» **Trecho selecionado**:
Após a universidade, ele conviveu de perto com membros da elite política e econômica, e enriqueceu trabalhando em um banco de investimentos. Então ele pode mesmo ser descrito como o candidato antissistema?
“Seria um pouco ultrajante dizer isso”, reconhece o mentor Alain Minc. “Ele é antissistema político, mas é o melhor produto do sistema francês. O sistema dá chance a novatos – como Georges Pompidou, Raymond Barre, Robert Badinter – mas ele a aproveitou de forma mais rápida e com um senso de oportunidade que os outros não tiveram.”
Quais serão as dificuldades imediatas?
Recém-fundado, o movimento de Macron não possui cadeiras no Parlamento.
As eleições legislativas serão no próximo mês, e o En Marche disputará o pleito como partido, mas Macron pode se deparar com a necessidade de formar uma coalizão para governar de maneira efetiva.

» **Linhas de dados**:
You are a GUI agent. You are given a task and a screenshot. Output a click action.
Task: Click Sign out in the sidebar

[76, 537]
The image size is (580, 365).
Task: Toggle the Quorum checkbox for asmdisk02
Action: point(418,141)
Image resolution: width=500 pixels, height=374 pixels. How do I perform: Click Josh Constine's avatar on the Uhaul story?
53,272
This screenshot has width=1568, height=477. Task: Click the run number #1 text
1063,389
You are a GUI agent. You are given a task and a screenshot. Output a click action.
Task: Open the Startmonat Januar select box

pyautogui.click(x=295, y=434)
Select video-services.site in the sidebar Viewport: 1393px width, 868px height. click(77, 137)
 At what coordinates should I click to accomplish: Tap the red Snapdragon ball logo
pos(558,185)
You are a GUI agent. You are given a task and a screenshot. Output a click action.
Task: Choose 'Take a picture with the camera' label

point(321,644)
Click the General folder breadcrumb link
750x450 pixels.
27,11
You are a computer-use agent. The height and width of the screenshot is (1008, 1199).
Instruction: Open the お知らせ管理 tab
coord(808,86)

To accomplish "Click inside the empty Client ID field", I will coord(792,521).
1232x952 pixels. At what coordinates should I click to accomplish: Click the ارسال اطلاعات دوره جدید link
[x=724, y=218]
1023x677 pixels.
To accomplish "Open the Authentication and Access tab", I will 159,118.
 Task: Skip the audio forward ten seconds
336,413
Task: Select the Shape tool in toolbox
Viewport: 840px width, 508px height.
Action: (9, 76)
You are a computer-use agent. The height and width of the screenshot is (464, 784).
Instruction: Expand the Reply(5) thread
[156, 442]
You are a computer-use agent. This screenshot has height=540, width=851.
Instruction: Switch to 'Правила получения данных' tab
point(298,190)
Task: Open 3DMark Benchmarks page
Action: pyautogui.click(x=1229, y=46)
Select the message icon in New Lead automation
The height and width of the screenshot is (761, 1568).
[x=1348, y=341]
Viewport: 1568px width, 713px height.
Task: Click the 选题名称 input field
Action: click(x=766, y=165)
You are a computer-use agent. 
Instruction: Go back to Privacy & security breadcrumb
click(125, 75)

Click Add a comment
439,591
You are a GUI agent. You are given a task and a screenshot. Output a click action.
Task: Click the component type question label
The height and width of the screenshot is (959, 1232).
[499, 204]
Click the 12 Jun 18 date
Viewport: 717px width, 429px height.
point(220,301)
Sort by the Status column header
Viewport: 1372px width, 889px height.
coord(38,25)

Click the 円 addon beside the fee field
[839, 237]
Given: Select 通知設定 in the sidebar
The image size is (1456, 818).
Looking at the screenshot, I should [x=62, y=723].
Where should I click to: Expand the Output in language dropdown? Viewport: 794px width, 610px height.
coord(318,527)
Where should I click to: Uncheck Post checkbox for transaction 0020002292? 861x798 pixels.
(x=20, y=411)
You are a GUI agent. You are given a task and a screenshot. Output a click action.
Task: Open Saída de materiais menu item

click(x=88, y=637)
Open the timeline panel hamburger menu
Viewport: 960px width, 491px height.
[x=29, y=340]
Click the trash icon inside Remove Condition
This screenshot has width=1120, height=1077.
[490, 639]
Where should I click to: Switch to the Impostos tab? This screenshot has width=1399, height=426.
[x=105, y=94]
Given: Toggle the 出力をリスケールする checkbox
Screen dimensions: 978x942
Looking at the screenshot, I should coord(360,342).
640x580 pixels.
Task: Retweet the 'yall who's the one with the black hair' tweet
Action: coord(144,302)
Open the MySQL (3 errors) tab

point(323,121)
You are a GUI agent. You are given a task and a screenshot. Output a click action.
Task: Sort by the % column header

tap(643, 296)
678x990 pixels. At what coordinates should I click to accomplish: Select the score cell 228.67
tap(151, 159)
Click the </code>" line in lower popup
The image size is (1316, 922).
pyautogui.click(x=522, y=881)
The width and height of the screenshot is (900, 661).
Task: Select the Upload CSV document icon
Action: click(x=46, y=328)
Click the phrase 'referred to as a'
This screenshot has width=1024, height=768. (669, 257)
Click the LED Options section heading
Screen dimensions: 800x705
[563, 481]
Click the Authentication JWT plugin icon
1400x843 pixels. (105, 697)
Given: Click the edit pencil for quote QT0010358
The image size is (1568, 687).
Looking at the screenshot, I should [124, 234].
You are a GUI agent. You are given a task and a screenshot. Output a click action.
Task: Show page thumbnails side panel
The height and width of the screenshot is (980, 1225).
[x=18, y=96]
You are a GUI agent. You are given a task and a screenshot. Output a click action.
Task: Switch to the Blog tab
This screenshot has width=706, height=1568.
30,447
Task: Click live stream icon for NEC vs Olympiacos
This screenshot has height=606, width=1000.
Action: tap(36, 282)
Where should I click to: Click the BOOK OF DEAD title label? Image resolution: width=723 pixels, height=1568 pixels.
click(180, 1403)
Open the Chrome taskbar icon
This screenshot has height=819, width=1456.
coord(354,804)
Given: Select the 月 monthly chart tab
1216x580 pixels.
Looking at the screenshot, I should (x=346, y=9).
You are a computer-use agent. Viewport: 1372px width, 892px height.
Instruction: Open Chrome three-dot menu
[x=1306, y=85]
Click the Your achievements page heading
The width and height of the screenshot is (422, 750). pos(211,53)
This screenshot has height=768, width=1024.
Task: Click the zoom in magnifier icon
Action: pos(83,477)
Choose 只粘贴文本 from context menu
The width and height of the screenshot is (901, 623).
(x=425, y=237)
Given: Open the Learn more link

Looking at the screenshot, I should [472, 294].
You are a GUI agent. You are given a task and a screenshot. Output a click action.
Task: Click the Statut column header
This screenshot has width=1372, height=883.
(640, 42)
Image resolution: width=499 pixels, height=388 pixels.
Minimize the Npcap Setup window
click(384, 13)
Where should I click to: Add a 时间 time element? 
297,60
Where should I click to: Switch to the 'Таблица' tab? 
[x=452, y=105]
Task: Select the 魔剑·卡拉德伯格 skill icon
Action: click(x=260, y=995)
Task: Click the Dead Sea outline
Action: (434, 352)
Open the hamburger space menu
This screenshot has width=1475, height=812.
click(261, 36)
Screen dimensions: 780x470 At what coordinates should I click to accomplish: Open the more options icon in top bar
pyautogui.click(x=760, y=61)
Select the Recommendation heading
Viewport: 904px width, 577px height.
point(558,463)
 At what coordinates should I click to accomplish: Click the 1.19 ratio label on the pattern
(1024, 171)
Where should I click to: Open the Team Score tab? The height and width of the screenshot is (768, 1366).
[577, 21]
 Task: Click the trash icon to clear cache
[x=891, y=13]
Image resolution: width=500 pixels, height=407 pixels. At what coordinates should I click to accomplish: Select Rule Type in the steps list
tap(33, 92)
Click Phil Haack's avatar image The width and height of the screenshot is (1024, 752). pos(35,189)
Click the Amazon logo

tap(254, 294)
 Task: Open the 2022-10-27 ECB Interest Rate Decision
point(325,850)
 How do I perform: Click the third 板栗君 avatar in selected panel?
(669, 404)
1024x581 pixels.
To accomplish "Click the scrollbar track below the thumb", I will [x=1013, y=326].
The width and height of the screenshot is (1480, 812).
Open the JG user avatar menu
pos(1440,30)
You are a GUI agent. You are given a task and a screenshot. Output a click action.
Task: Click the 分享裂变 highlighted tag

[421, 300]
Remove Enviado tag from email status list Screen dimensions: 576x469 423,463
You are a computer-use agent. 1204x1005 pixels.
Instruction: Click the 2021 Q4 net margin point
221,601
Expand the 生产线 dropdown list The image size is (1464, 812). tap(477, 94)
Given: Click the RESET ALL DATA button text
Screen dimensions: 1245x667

» **Lista de tarefas**:
• a. Responda com base no texto sobre Macron, uma resposta por linha:
(i) Com que trabalho ele enriqueceu após a universidade?
(ii) Quais nomes Alain Minc cita como exemplos de novatos a quem o sistema deu chance?
(iii) Quantas cadeiras o movimento de Macron possui no Parlamento?
• b. Escreva a continuação do texto sobre Macron, a partir da última frase apresentada.

» **Resultados em ordem**:
• a.
(i) Ele enriqueceu trabalhando em um banco de investimentos.
(ii) Georges Pompidou, Raymond Barre e Robert Badinter.
(iii) Nenhuma, pois o movimento, recém-fundado, não possui cadeiras no Parlamento.

• b.
Embora sua candidatura tenha atraído outras siglas, boa parte desse apoio veio da necessidade de derrotar Le Pen.
Ele precisará conquistar a confiança de quem se absteve na votação e daqueles que são céticos sobre sua visão política. Eleitores de esquerda, sobretudo, em geral se sentiram pouco representados pelos candidatos do segundo turno.
Macron também precisará lidar com as consequências de um ataque de hackers no último dia de campanha, quando um grande volume de documentos de sua campanha, que incluiriam materiais falsos e autênticos, foi divulgado na internet.